Remedial transfers are effected at the request of the employees and are, therefore, called personal transfers. Personal transfers take place because the initial placement of an employee may have been faulty or the worker may not get along with his supervisor or with other workers in the department.

He may be getting too old to continue his regular job or working conditions may not be well adapted to his personal health. If the job is repetitive, the employee may stagnate and would benefit by transfer to a different kind of work.

  1. Precautionary Transfers

Such transfers are made as a precautionary measure to avoid the misuse of office or misappropriation of funds by the employees. In some undertakings, there are more chances of misuse of office or misappropriation of funds than others. Generally it is mentioned in the transfer policy of the organisation that an employee cannot stay at one post for more than 3 years or so.

 (B) On the Basis of Unit

  1. Sectional Transfers

These transfers are made within the department from one section to another. The main purpose of such transfers may be to train the workers and prepare them to handle the operations of different sections of the department.

  1. Departmental Transfers

Transfers from one department to another department within the plant are called departmental transfer.
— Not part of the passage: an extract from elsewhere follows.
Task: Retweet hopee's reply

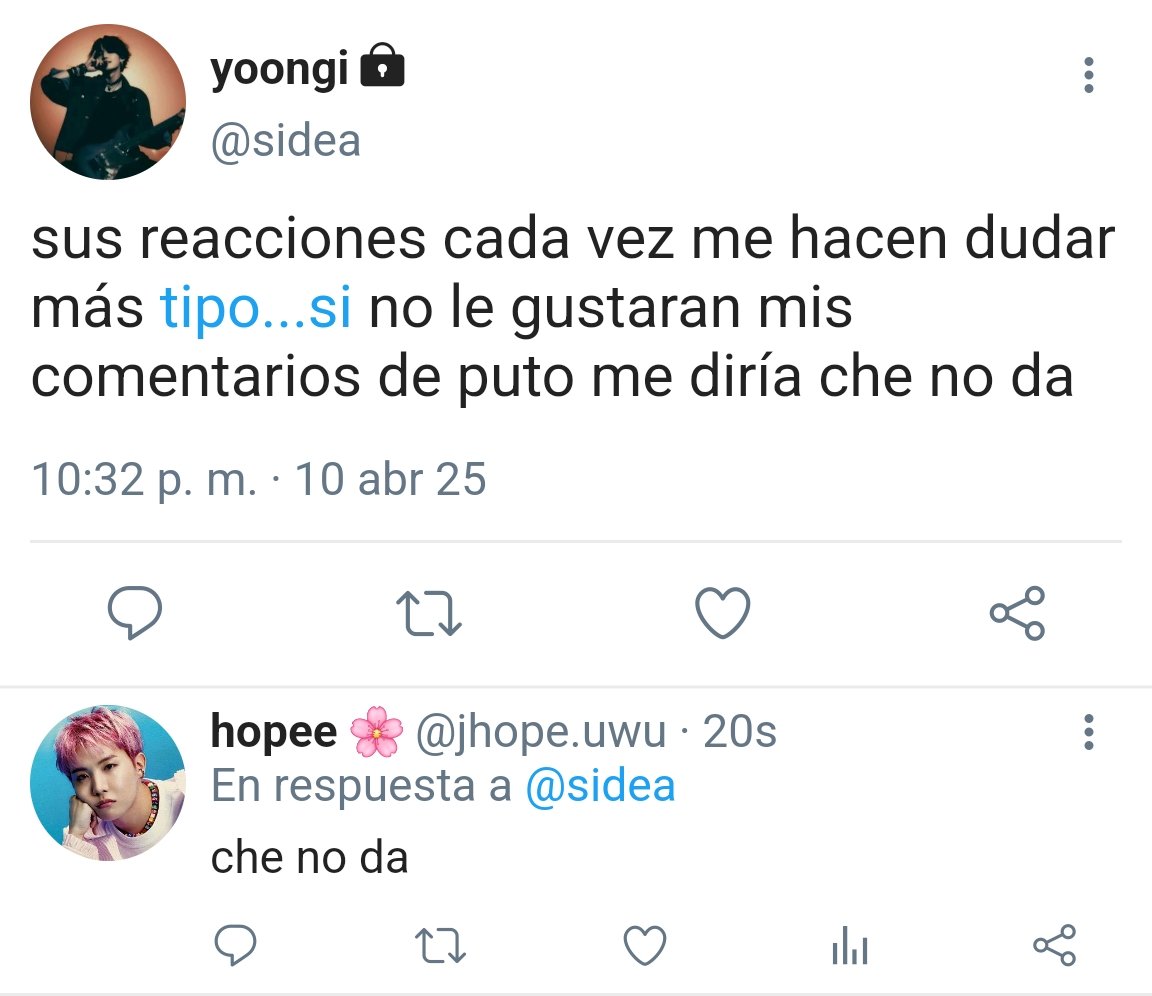Action: tap(440, 945)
Such transfers are made if the nature of work is same or substantially the same in both the departments such as clerical or routine jobs.

  1. Inter-Plant Transfers

If there are more than one plants under the control of same management, transfer may be made from one plant to another on varied reasons. Such transfers are called inter-plant transfers.

What is called the movement of an employee to a higher position?

Promotion is vertical movement of an employee within the organization. In other words, promotion refers to the upward movement of an employee from one job to another higher one, with increase in salary, status and responsibilities.

Is the movement of an employee from a higher position to a lower position?

Demotion – the movement of an employee from a higher position to a lower position where he/she qualifies, if a lower position is available. The demotion entails reduction in duties, responsibilities, status or rank, which may or may not involve a reduction in salary.

Is a movement to a higher level or position?

What does elevate mean? To elevate something is to move it to a higher position or to lift it up, as in The mechanic elevated the car on a lift so she could work underneath it.

What is it called when you move from one department to another?

A transfer provides experience in other areas of an employee's current department or in a new department within the business. The word transfer is often used interchangeably with the term lateral move, although a transfer can also involve a promotion, whereas a lateral move does not.